Kátia de Almeida – Pode. No entanto, a configuração mais comum é a descendente, ou seja, a audição se mostra mais preservada para os sons graves e menos para os sons de alta frequência (agudos). Mas o contrário também pode ocorrer ou, ainda, a pessoa pode ter uma configuração horizontalizada em que a audição dos graves e agudos está comprometida.

 

Drauzio – A perda da audição ocorre obrigatoriamente nas pessoas de mais idade?

Kátia de Almeida – Não é obrigatória como a presbiopia. Depende de fatores hereditários e de certas condições de vida, como exposição a ruídos, uso de medicamentos etc. O que mais se observa, porém, é que o sistema auditivo também envelhece à medida que os anos passam. Hoje, são muitos os idosos com problemas de audição, especialmente quanto aos sons de alta frequência, o que prejudica muito a inteligibilidade da fala. Embora os graves sejam conservados, eles ouvem, mas não compreendem o que foi falado.

 

Drauzio – Esse é o tipo de perda que obriga as pessoas a pedirem para os outros repetir, a todo o momento, o que acabaram de dizer.

Kátia de Almeida – Exatamente. E elas não se dão conta de que não estão ouvindo direito. É comum dizerem: “Eu não estou surda, pois escuto todos os barulhos”. E escutam mesmo, porque a perda está situada nos sons de alta frequência, nos sons da fala. Elas escutam, mas perdem a capacidade de discriminação, uma vez que o som deixa de ser percebido com nitidez.

 

Drauzio  Para elas parece que o interlocutor está falando um pouco baixo.

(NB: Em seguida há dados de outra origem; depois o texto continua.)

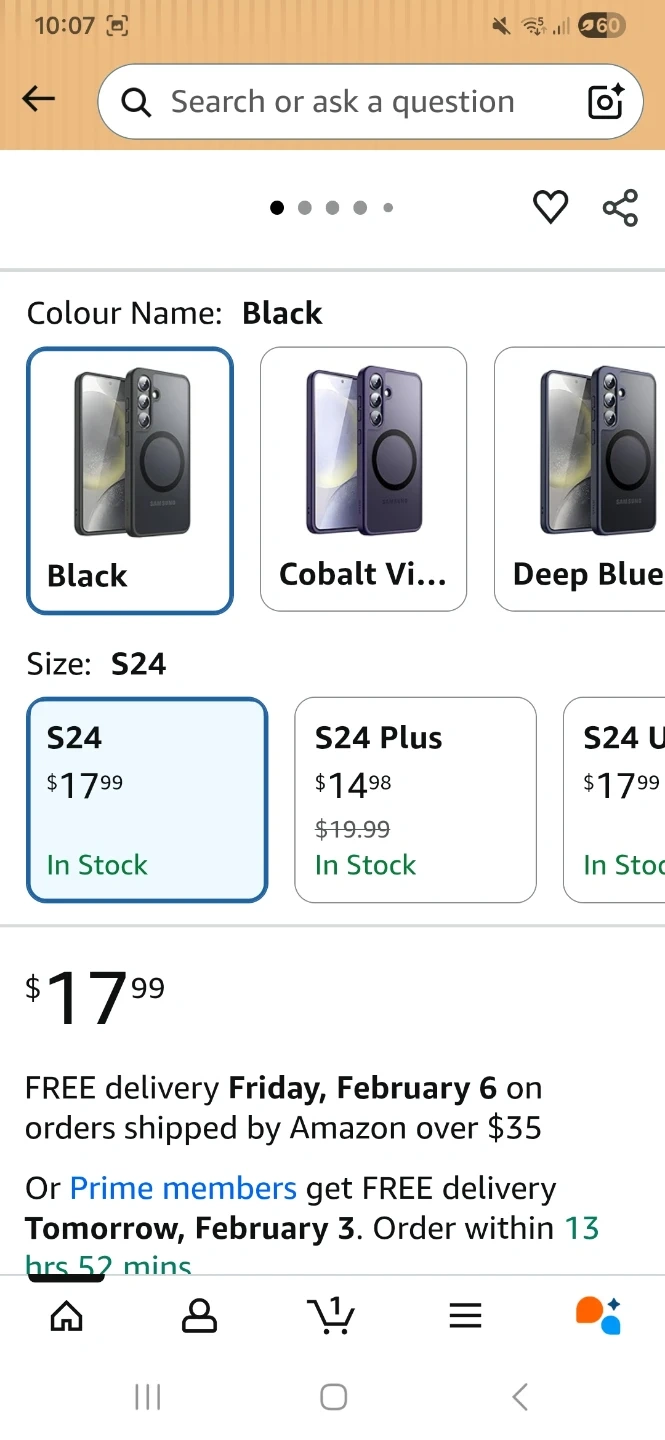665x1440 pixels.
Task: Select the S24 Plus size option
Action: (415, 800)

Kátia de Almeida – Não só um pouco baixo. A qualidade do som também deixa a desejar com o corte dos agudos.

 

Drauzio – Em geral, essas pessoas têm certo preconceito quanto ao uso de aparelhos de amplificação sonora. 

Kátia de Almeida – O uso de aparelhos está cercado por um estigma. As pessoas imaginam que o fato de necessitarem um aparelho de amplificação sonora é sinal de que estão velhas e incapazes de desempenhar suas funções. Além disso, particularmente acho que essa rejeição ocorre porque a surdez é um mal invisível. Logo identificamos uma pessoa cega. A pessoa que não ouve é difícil de identificar, a não ser que esteja usando a libra, ou seja, a linguagem de sinais, ou um aparelho na orelha, embora eles sejam cada vez menores e mais discretos. Os aparelhos não são ouvidos novos, porque não são capazes de fazer tudo que o sistema auditivo faz.

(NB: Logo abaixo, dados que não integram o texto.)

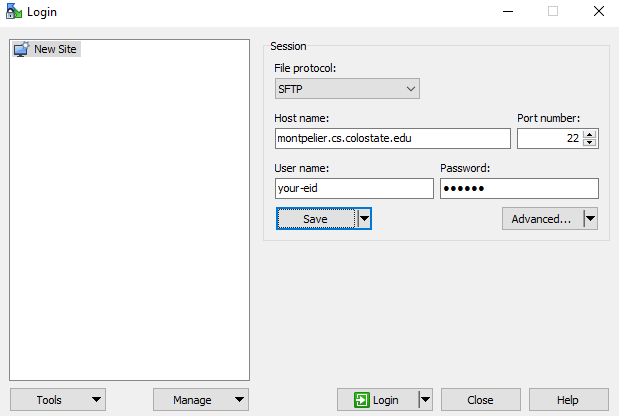The height and width of the screenshot is (416, 619).
Task: Click the WinSCP Login title bar icon
Action: pos(14,11)
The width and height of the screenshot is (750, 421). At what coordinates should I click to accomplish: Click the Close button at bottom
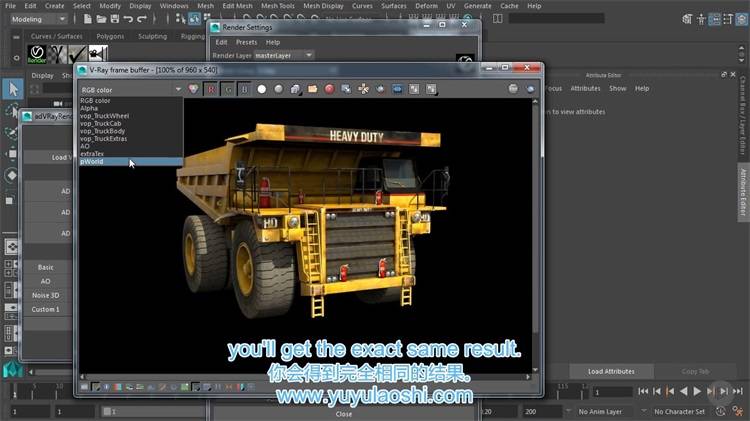(x=343, y=413)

Costumo brincar com meus alunos que a maioria usa óculos, provavelmente sem precisar deles para enxergar. São óculos de grife, com modelos e cores atraentes. Aparelhos de amplificação sonora, a indústria faz da cor da pele e do menor tamanho possível, o que é complicado do ponto de vista da eletrônica. Apesar disso, as pessoas nem sempre aceitam usar um recurso tão bom para contornar a deficiência auditiva que é um distúrbio muito mais frequente do que se pensa.

 

Drauzio  É comum o ponto eletrônico que usam os apresentadores da televisão, por exemplo, interferir na qualidade do som. Isso também acontece com os aparelhos auditivos? 

Kátia de Almeida – Os aparelhos evoluíram muito e, atualmente, utilizam tecnologia digital. Seus fabricantes investem muito em pesquisa para que o som seja de alta qualidade, livre de interferências e distorções. Teoricamente, são capazes de amplificá-lo com a qualidade original que chegou ao microfone. Eventualmente, interferências podem acontecer, mas não é isso que se espera.

 

CUSTO

 

Drauzio – Qual é o custo médio desses aparelhos? 

Kátia de Almeida — Esses aparelhos não são produzidos no Brasil. São todos importados. Isso, somado ao investimento em pesquisa, faz com que seu custo seja alto. O preço dos mais simples varia de 2 mil a 9 mil, 10 mil reais por unidade, uma vez que não são vendidos aos pares com as lentes dos óculos.

 

Drauzio — O SUS fornece esses aparelhos de graça? 

Kátia de Almeida – Atualmente, sim. Na verdade, houve grande avanço em termos de legislação, no que se refere à política de atenção à saúde auditiva. Desde 2002, uma portaria ministerial, a Portaria 432, garante o fornecimento de próteses auditivas aos usuários. Recentemente, essa portaria foi alterada pelas portarias 587 e 589 e os usuários, além das próteses auditivas, têm direito ao acompanhamento terapêutico.